Young individuals tasked with caring for parents diagnosed with young onset dementia are in dire need of increased support and services, according to a recent study by The Bouverie Center at La Trobe University. The research highlights the unique challenges faced by these young caregivers, who often experience isolation and significant emotional turmoil.
The study, titled “Experiences and Service Needs of Young People Living with a Parent with Young Onset Dementia,” reveals that young people supporting a parent under the age of 65 with dementia frequently feel isolated and struggle with ambiguous grief. This emotional burden is compounded by shifts in family dynamics, yet the support systems for these young caregivers remain insufficient.
Conducted for the Young People in Nursing Homes National Alliance (YPINH), the study involved interviews with 10 individuals who experienced parental young onset dementia between the ages of 14 and 25. The findings underscore a critical gap in services, as noted by Alliance head Dr. Bronwyn Morkham, who stated, “The focus on the individual with young onset dementia too often means the devastating impact on families and children is overlooked.”
The Impact on Young Caregivers
The research focused on the day-to-day effects of a dementia diagnosis, the availability of support services, and the relationships young caregivers maintain with friends, family, and professional services.

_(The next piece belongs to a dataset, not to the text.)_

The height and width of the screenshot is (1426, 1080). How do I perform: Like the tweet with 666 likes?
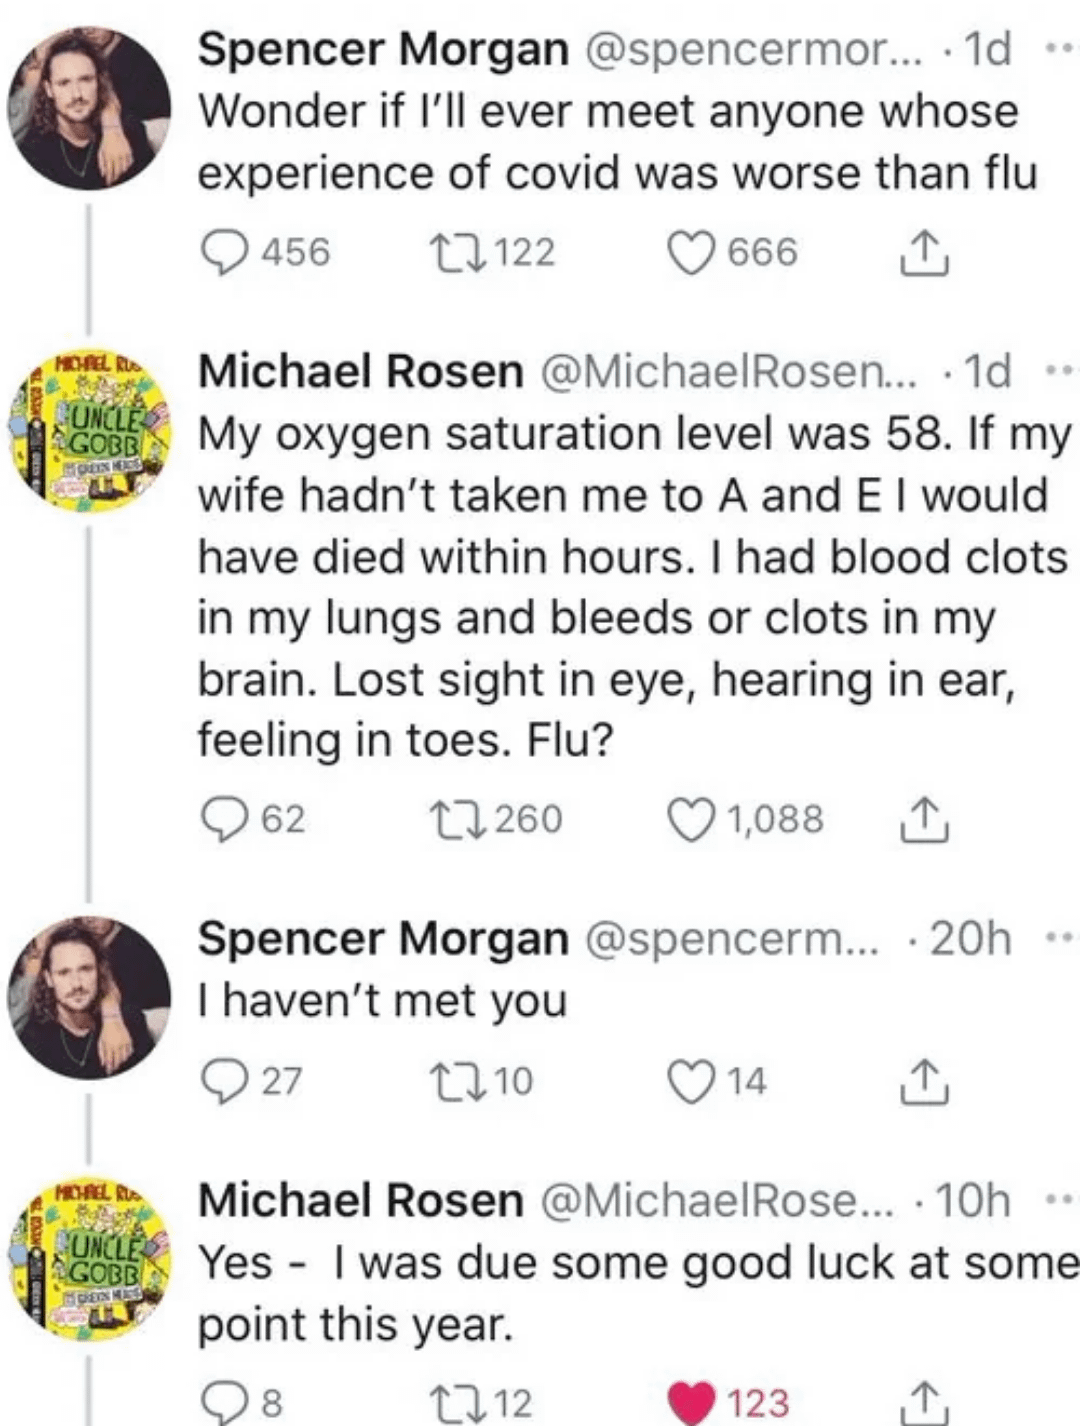[x=692, y=252]
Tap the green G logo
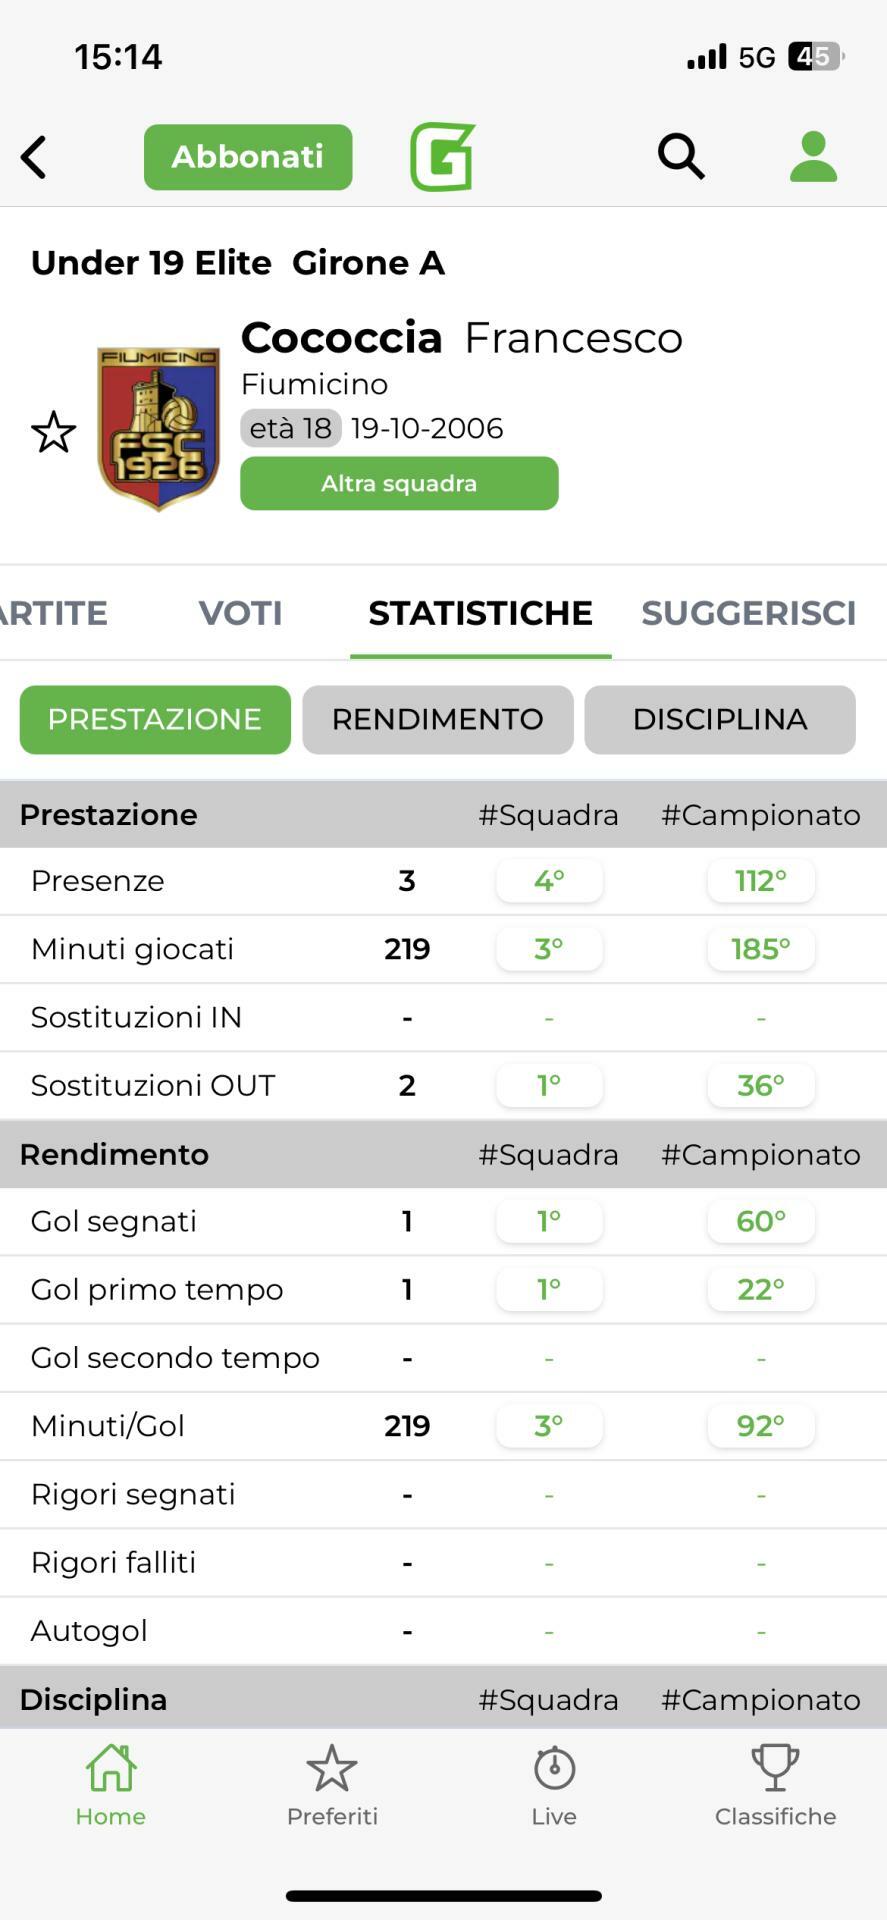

Participants reported feeling isolated and confused, facing persistent stigma and a lack of understanding from peers, family members, and even health professionals.
While some young people found that their relationships with siblings or non-affected parents strengthened, others experienced increased strain and resentment. The study highlights the essential need for tailored professional support not just for the parent with dementia, but also for the young caregivers themselves.

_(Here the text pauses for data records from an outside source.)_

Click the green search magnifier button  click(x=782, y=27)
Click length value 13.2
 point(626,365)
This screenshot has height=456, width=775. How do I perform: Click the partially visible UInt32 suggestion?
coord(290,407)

“Young people highlighted a need for peer support, and a space to step out of their caregiver role, e.g., through respite or a supported space to enhance the parent-child relationship,” the report found.
Current Support Systems and Recommendations
Researchers also interviewed five practitioners working with families affected by young onset dementia to identify potential improvements in service delivery. The practitioners noted that existing systems are “fractured and unfriendly,” often failing to recognize the need for young caregiver support. Many young people remain unaware of available resources, and existing support is not tailored to their specific needs.

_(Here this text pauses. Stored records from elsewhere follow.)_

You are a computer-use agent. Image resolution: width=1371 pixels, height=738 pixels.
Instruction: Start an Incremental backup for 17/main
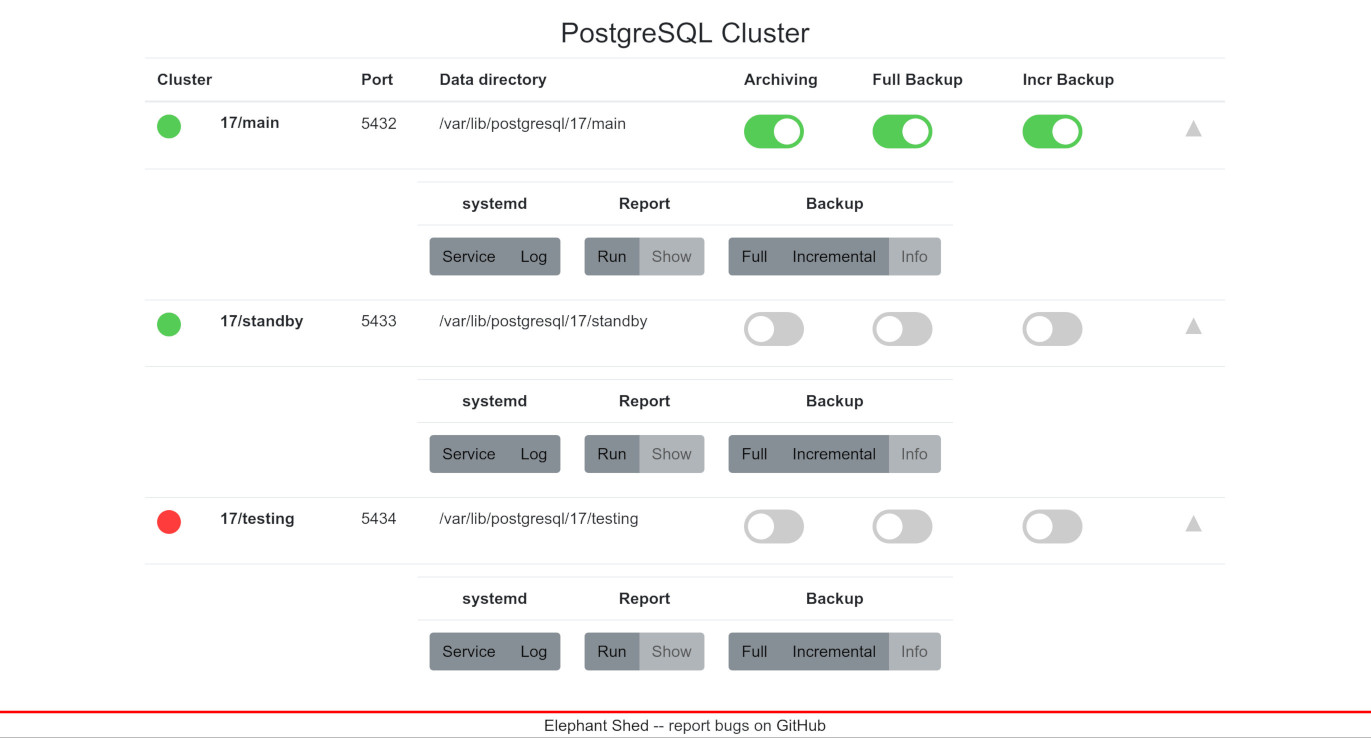tap(834, 257)
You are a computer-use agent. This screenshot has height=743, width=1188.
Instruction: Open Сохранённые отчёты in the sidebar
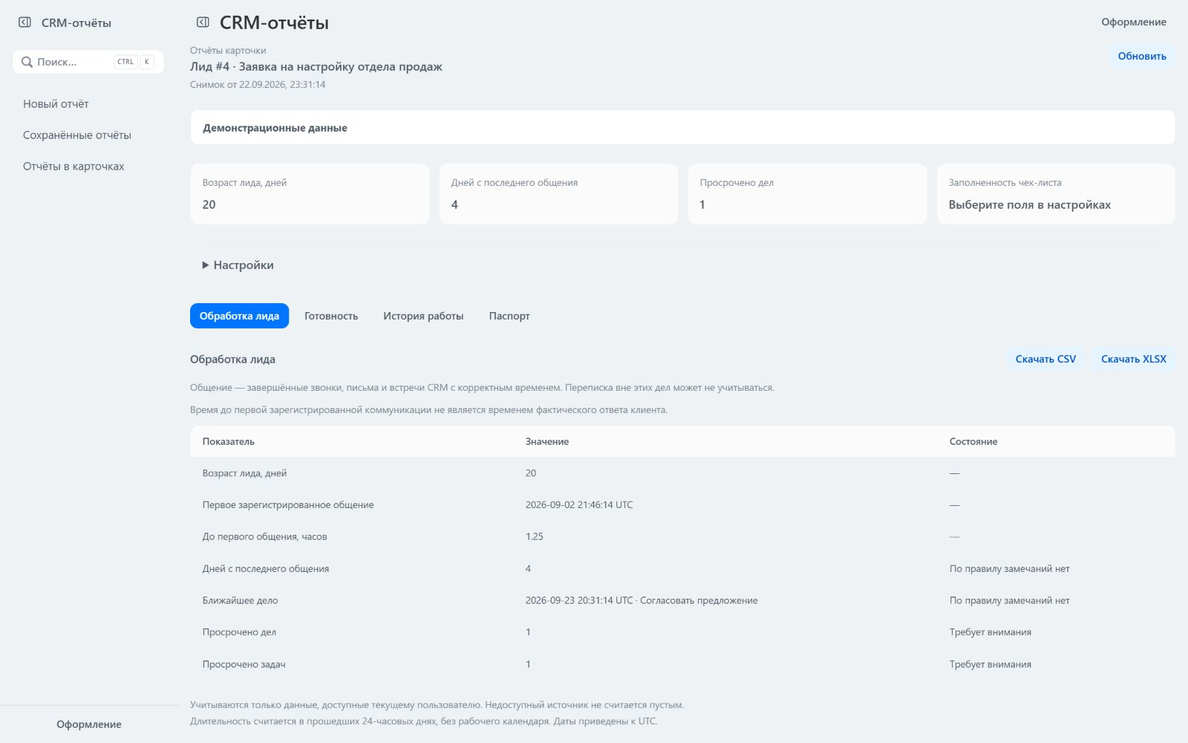(x=77, y=135)
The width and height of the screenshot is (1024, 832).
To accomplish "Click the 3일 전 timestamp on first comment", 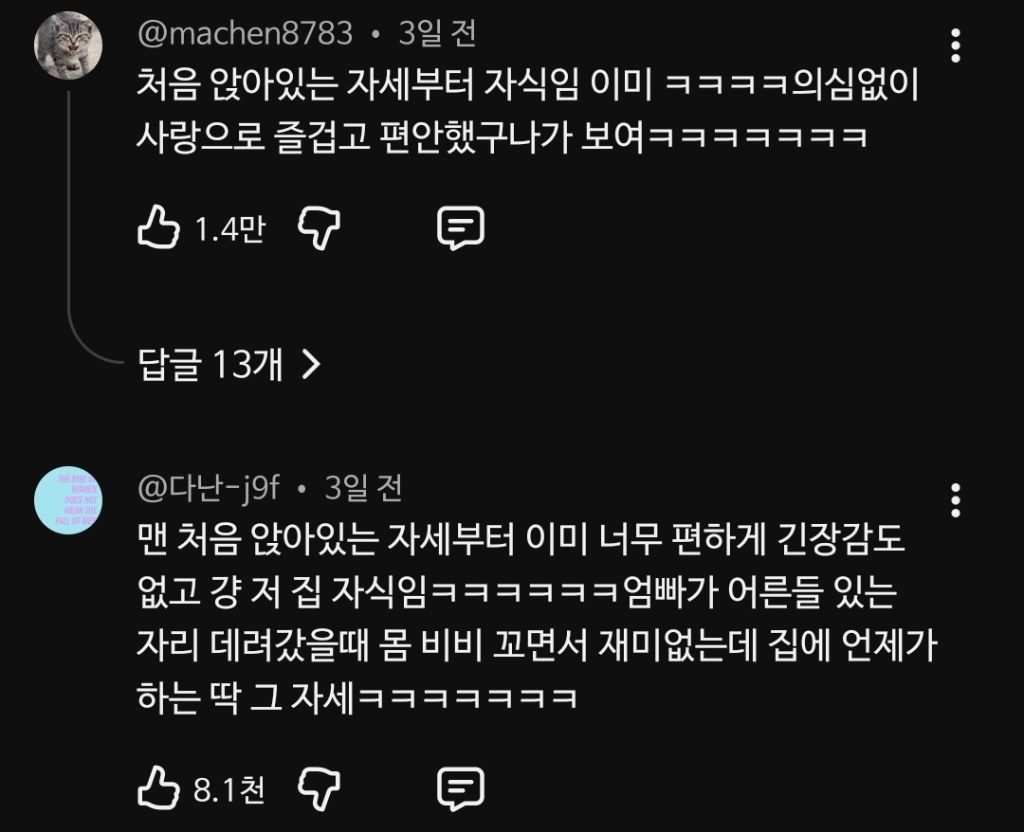I will click(437, 33).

The study recommends several changes, including increased funding to better support young caregivers. It also calls for improved information dissemination and access to services through schools, online forums, and social media. These measures aim to ease the burden on young individuals who often find themselves in role-reversing family relationships.
“There is a significant need for young people experiencing parental young onset dementia to have access to meaningful peer support groups,” the report states. “Young people find value in connecting with others who can understand, identify with, and empathize with their lived experience.”
Looking Ahead: Implementing Change
The report, co-authored by La Trobe Ph.D. candidate Kristel Krella, Post-Doctoral Research Fellow Felicity Painter, and Associate Professor Sandra Kuntsche, aims to drive change within the sector. It advocates for greater awareness of young onset dementia, the amplification of young caregivers’ voices, and the development of a more supportive service environment.
Training for practitioners and organizations is emphasized to ensure professionals can continuously build their skills and knowledge. The study also calls for additional funding across the service sector to support these initiatives effectively.
“Findings are intended to bring about change in the sector to promote greater awareness of young onset dementia, to uphold the voices and lived experiences of young people living with a parent with young onset dementia, to support practitioners and services to understand and meet the needs of families facing young onset dementia, and to ensure that funding is delivered thoughtfully and efficiently,” the report concludes.
This development represents a critical step towards recognizing and addressing the unique challenges faced by young caregivers, ensuring they receive the support necessary to navigate their complex roles.